Congress to Investigate Data Brokers, Including Acxiom

Spurred by June New York Times article on the activities of data brokers, Congress has opened an investigation of the companies, including Little Rock's Acxiom Corp.

According to a New York Times article published Wednesday, eight lawmakers are involved in the inquiry. On Tuesday they sent letters to nine leading data brokers, requesting information on how consumer data is collected and sold.

Acxiom and other data brokers typically push for self-regulation. The New York Times first looked at Acxiom in June.

"It peers deeper into American life than the F.B.I. or the I.R.S., or those prying digital eyes at Facebook and Google," the article read. "If you are an American adult, the odds are that it knows things like your age, race, sex, weight, height, marital status, education level, politics, buying habits, household health worries, vacation dreams - and on and on."

The company has openly stated it has some information on at least 98 percent of the American adult population. Chief Privacy Officer Jennifer Barrett Glasgow said Acxiom executives have testified before Congress on the company's privacy policies.

In Wednesday's New York Times article, Glasgow said Acxiom is "happy to provide whatever information we can to further inform interested parties."

In a statement to Arkansas Business, the company said it has "long worked in the legislative and regulatory arena and with consumer groups to further inform interested parties. 


"The Bipartisan Congressional Privacy Caucus has asked us detailed questions about our business," the company said. "We are delighted to help them understand our company, and the industry we serve better."

Acxiom also pointed out that it recently updated its website "to answer common questions about our use of data. At the site, people can also enter their own questions and we'll answer those too."

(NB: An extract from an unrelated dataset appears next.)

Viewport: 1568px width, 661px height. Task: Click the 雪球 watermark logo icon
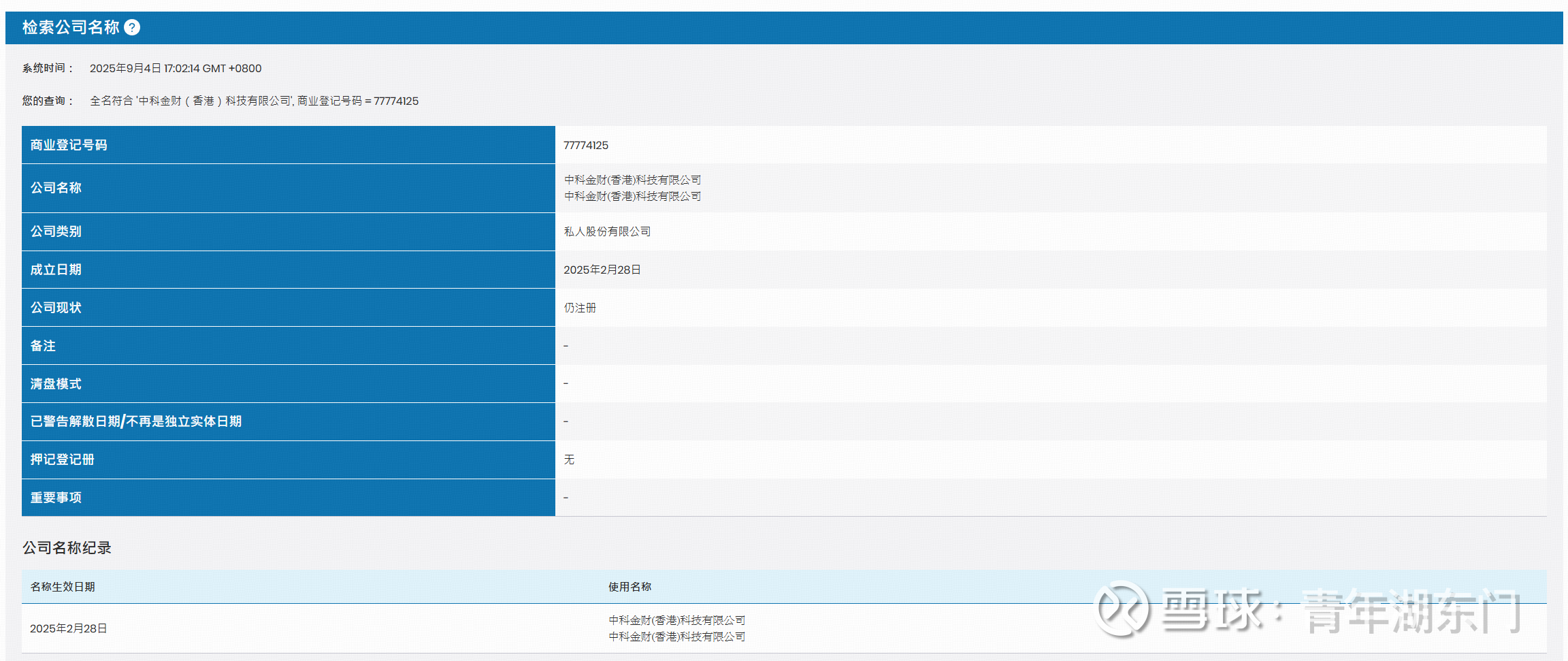[1121, 609]
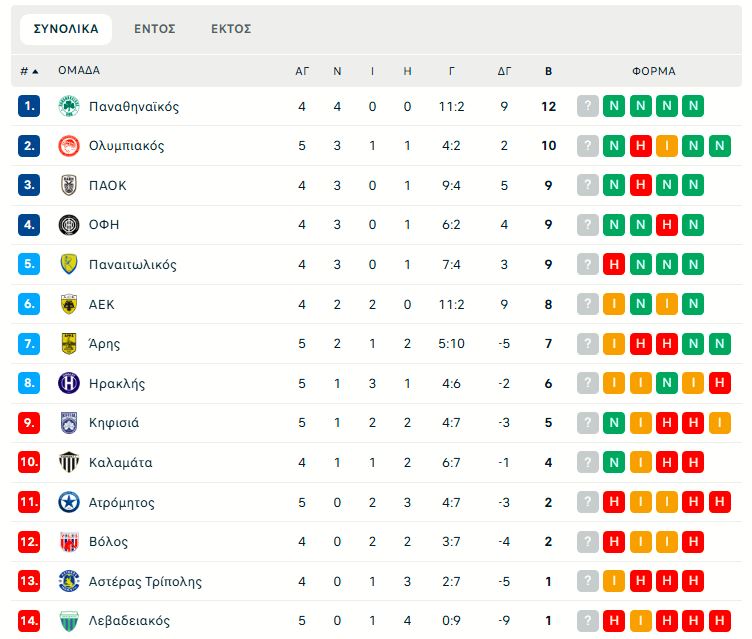Click Ολυμπιακός red H loss form badge

click(640, 146)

Rep. Edward Markey, D-Mass., told the New York Times that his and the other lawmakers' letter is not a subpoena, but other industries have complied with his requests in the past.

"We have gone from an era of data keepers to this new era where data reapers are able to create very complex profiles of every American," he said.

The letter requests a list of data sources, specific consumer data collected, descriptions of collection methods, product and service descriptions, details on federal regulations, security measures and self-regulation details like the company's opt-out policies.